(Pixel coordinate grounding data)
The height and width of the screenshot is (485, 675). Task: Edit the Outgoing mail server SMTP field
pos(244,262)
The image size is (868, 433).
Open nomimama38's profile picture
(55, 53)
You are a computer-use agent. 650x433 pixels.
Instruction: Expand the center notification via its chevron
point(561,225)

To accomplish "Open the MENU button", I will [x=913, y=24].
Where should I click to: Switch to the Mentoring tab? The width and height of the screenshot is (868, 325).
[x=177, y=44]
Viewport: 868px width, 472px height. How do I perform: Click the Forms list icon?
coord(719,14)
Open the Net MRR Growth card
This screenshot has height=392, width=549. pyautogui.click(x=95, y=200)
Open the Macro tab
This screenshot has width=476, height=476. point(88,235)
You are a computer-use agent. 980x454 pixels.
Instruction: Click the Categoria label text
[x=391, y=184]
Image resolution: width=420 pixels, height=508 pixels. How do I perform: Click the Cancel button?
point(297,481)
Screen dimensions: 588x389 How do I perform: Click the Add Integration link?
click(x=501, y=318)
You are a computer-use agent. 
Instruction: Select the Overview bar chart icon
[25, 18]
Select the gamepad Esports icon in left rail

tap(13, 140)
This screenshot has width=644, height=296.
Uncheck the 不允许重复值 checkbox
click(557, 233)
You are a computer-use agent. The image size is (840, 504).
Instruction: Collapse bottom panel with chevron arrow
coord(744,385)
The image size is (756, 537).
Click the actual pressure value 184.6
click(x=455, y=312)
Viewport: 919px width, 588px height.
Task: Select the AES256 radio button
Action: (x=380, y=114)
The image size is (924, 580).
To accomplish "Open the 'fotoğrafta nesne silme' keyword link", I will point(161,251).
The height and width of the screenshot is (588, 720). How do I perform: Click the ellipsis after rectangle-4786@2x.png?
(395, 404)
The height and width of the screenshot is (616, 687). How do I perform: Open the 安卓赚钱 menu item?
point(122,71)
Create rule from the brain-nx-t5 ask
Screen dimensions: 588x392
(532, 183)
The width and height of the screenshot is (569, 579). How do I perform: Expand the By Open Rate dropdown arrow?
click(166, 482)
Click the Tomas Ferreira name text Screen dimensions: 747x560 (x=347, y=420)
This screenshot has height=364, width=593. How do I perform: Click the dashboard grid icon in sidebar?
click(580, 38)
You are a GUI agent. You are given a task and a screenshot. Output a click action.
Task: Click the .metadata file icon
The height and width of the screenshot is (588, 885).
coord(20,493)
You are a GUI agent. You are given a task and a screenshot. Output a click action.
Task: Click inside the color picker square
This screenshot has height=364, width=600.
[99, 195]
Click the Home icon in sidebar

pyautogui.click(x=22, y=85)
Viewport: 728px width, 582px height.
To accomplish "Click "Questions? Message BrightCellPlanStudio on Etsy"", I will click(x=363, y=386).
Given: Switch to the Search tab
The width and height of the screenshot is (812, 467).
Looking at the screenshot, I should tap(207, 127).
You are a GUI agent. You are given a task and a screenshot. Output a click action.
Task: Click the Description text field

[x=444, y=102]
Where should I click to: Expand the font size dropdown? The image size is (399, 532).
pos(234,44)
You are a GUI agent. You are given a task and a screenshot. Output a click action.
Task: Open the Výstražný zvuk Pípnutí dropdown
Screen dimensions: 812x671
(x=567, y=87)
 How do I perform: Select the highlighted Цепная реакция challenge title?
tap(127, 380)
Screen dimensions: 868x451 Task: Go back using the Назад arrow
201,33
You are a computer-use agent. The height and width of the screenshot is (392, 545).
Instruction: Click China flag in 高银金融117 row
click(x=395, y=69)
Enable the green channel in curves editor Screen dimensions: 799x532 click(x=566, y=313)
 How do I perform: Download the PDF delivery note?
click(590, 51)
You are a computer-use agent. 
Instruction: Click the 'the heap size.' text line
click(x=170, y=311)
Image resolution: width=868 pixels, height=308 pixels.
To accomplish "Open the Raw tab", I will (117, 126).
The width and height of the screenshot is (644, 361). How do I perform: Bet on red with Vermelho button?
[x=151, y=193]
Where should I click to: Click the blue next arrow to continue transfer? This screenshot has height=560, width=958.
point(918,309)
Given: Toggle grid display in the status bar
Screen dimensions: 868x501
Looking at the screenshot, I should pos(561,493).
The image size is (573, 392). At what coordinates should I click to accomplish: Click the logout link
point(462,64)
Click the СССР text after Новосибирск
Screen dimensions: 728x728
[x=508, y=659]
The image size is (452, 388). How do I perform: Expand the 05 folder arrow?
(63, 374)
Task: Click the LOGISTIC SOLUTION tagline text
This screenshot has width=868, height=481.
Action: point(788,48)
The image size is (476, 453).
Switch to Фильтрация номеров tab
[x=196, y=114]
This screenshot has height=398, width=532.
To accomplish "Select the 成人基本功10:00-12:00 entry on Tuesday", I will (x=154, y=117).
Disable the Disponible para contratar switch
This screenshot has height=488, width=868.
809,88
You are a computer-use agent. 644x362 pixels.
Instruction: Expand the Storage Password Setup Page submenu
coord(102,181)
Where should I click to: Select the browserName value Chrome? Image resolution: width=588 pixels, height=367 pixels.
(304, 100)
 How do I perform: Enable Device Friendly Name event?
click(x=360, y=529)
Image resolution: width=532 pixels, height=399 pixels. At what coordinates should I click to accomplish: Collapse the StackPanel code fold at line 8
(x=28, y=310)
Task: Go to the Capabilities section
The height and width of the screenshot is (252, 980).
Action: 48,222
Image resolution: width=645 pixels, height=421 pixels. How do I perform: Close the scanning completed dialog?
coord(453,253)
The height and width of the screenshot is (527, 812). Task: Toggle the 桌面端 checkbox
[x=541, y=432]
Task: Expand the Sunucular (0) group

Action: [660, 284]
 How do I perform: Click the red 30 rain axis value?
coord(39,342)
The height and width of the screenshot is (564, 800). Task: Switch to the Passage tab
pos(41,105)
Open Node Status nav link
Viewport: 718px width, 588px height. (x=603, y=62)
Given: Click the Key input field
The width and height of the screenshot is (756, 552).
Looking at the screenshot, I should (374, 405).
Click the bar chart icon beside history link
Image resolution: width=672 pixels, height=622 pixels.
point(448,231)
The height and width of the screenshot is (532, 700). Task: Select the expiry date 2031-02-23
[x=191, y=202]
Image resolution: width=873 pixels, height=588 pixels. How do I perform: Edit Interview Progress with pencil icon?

DIRECTIONS: Only the lines above starting with the one with "The height and width of the screenshot is (527, 812)." and going through the one with "Given: Click the Key input field" are to be copied, word for word and with both ends kept.

EXERCISE RESULT:
The height and width of the screenshot is (527, 812). Task: Toggle the 桌面端 checkbox
[x=541, y=432]
Task: Expand the Sunucular (0) group

Action: [660, 284]
 How do I perform: Click the red 30 rain axis value?
coord(39,342)
The height and width of the screenshot is (564, 800). Task: Switch to the Passage tab
pos(41,105)
Open Node Status nav link
Viewport: 718px width, 588px height. (x=603, y=62)
Given: Click the Key input field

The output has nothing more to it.